TASK ITEM: Copy each line exactly, starting with the one that contains "Task: Click the sender name Michael Keenan" and stopping after the last line of the material below, with nothing else.

[INPUT FOR THIS TASK Boundary: Start]

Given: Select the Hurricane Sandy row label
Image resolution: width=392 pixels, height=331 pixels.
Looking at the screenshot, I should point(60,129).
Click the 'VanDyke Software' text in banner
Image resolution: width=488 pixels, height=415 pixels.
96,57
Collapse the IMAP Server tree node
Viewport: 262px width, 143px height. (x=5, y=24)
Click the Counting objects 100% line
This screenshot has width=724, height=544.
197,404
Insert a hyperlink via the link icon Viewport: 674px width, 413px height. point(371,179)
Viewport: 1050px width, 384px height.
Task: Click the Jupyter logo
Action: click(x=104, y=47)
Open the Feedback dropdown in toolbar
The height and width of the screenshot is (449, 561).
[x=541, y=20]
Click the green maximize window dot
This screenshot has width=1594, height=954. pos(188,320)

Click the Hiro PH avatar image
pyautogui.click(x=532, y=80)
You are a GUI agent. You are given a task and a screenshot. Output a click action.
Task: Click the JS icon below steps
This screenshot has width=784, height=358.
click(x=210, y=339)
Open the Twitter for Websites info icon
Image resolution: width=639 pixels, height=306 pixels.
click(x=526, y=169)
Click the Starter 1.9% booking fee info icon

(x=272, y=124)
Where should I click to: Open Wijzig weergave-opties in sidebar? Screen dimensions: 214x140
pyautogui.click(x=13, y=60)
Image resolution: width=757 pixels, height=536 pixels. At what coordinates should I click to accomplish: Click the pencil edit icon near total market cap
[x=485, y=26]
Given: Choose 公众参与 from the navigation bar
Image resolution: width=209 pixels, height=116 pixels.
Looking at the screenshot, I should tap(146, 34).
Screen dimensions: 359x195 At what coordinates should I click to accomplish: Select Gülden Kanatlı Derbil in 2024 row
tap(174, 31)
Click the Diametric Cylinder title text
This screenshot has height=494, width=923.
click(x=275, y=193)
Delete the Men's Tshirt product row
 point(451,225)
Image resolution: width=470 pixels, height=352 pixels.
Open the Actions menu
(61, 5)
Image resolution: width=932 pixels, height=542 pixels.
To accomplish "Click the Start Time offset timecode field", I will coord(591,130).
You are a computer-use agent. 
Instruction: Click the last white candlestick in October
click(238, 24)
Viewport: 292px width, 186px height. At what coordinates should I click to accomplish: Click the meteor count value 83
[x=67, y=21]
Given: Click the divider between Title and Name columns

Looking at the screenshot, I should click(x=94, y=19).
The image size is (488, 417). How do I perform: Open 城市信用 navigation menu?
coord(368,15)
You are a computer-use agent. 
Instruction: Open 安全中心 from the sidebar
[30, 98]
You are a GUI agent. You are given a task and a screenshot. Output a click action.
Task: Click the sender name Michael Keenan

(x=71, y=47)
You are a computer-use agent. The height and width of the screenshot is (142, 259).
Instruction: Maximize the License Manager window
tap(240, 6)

[INPUT FOR THIS TASK Boundary: End]

COMPLETED EXERCISE:
Task: Click the sender name Michael Keenan

(x=71, y=47)
You are a computer-use agent. The height and width of the screenshot is (142, 259).
Instruction: Maximize the License Manager window
tap(240, 6)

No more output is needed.